■ Required task: Quote the rows exactly as they appear, starting at the line that contains "Task: Click the Home icon in toolbar" and ending with the last row, including both ends.

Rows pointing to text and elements

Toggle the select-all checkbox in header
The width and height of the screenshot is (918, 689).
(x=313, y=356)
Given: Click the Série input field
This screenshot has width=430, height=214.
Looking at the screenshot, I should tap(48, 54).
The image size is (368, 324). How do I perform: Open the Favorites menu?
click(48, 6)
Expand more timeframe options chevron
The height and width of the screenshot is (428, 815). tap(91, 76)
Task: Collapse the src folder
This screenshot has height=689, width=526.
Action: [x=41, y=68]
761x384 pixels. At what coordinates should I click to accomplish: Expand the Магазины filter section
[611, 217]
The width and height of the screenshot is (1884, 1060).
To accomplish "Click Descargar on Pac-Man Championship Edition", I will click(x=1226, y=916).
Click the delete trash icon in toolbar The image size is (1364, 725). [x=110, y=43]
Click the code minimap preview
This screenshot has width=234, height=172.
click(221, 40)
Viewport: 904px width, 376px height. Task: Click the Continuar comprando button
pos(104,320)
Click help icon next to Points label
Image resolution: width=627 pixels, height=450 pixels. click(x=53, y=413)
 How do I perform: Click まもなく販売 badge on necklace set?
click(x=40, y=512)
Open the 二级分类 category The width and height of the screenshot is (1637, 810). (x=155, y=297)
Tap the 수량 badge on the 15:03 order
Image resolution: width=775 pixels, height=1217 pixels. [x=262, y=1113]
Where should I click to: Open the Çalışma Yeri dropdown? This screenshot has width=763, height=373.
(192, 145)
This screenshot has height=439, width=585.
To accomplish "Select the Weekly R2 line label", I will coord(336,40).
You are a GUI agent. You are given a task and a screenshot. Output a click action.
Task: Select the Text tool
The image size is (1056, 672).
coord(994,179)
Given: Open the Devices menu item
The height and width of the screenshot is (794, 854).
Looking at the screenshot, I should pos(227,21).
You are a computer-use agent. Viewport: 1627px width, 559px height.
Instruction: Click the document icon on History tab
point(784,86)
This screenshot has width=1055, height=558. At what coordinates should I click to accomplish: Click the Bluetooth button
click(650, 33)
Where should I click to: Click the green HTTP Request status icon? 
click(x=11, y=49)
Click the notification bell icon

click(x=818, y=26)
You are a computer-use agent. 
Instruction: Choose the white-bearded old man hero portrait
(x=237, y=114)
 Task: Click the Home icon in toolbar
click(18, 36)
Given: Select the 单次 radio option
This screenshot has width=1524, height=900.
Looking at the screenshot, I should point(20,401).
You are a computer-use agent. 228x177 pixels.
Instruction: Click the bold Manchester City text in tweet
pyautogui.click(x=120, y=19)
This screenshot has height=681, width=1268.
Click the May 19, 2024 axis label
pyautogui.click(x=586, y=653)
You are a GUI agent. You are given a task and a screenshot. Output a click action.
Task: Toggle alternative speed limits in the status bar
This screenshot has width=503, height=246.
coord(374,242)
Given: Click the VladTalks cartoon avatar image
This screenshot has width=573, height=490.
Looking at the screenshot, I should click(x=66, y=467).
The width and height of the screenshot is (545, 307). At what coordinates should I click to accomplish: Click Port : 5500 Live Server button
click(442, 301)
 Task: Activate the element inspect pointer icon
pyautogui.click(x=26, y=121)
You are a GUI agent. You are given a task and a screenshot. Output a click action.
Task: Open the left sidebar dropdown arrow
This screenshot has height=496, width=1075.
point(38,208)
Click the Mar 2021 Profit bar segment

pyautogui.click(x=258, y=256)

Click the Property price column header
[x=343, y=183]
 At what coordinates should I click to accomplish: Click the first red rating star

■ Response for this exercise:
 Task: Click the Home icon in toolbar
click(18, 36)
Given: Select the 单次 radio option
This screenshot has width=1524, height=900.
Looking at the screenshot, I should point(20,401).
You are a computer-use agent. 228x177 pixels.
Instruction: Click the bold Manchester City text in tweet
pyautogui.click(x=120, y=19)
This screenshot has height=681, width=1268.
Click the May 19, 2024 axis label
pyautogui.click(x=586, y=653)
You are a GUI agent. You are given a task and a screenshot. Output a click action.
Task: Toggle alternative speed limits in the status bar
This screenshot has width=503, height=246.
coord(374,242)
Given: Click the VladTalks cartoon avatar image
This screenshot has width=573, height=490.
Looking at the screenshot, I should click(x=66, y=467).
The width and height of the screenshot is (545, 307). At what coordinates should I click to accomplish: Click Port : 5500 Live Server button
click(442, 301)
 Task: Activate the element inspect pointer icon
pyautogui.click(x=26, y=121)
You are a GUI agent. You are given a task and a screenshot. Output a click action.
Task: Open the left sidebar dropdown arrow
This screenshot has height=496, width=1075.
point(38,208)
Click the Mar 2021 Profit bar segment

pyautogui.click(x=258, y=256)

Click the Property price column header
[x=343, y=183]
 At what coordinates should I click to accomplish: Click the first red rating star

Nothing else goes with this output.